CYNICS CORNER RATING: 7.0 (C-)

LAUGH LINE OF THE WEEK: Admiral Paris: "Captain Janeway knows better than to take her ship into such a dangerous anomaly!" I don't want to call the race prematurely, but I think you're looking at the laugh line of the year right there...

LAUGH LINE OF THE WEEK RUNNER-UP: "Voyager: the miracle ship"; yeah: if it's a good episode, it's a miracle...
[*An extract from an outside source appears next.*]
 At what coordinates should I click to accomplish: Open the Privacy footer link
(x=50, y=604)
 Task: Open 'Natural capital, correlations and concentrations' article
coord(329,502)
TEMPORAL ANOMALY OF THE WEEK: In all honesty, I don't keep close track of stardates and so forth, but if these data streams from Starfleet come monthly, and if last month's didn't arrive, that would suggest that "Repression" took place nearly two months before, which doesn't seem to square with the "one year per 10,000 stardates" rule. But a more significant problem, of course, is that after that recent instance in which the data stream was tampered with, and after numerous occasions in which the Voyager crew was tricked into thinking they were getting home, a couple of which were recounted in Curly's "name-dropping masquerading as continuity" line, you would think that Janeway and company would regard the Barclay hologram with a bit more skepticism. But in fact, while the closing scene makes a gratuitous point of portraying only Larry to be a sucker, the truth is they all are. Except for the Doctor, the crew doesn't really seem to test Barclay's theories and modifications very rigorously. After all, this is a crew that apparently runs simulations before going to the john...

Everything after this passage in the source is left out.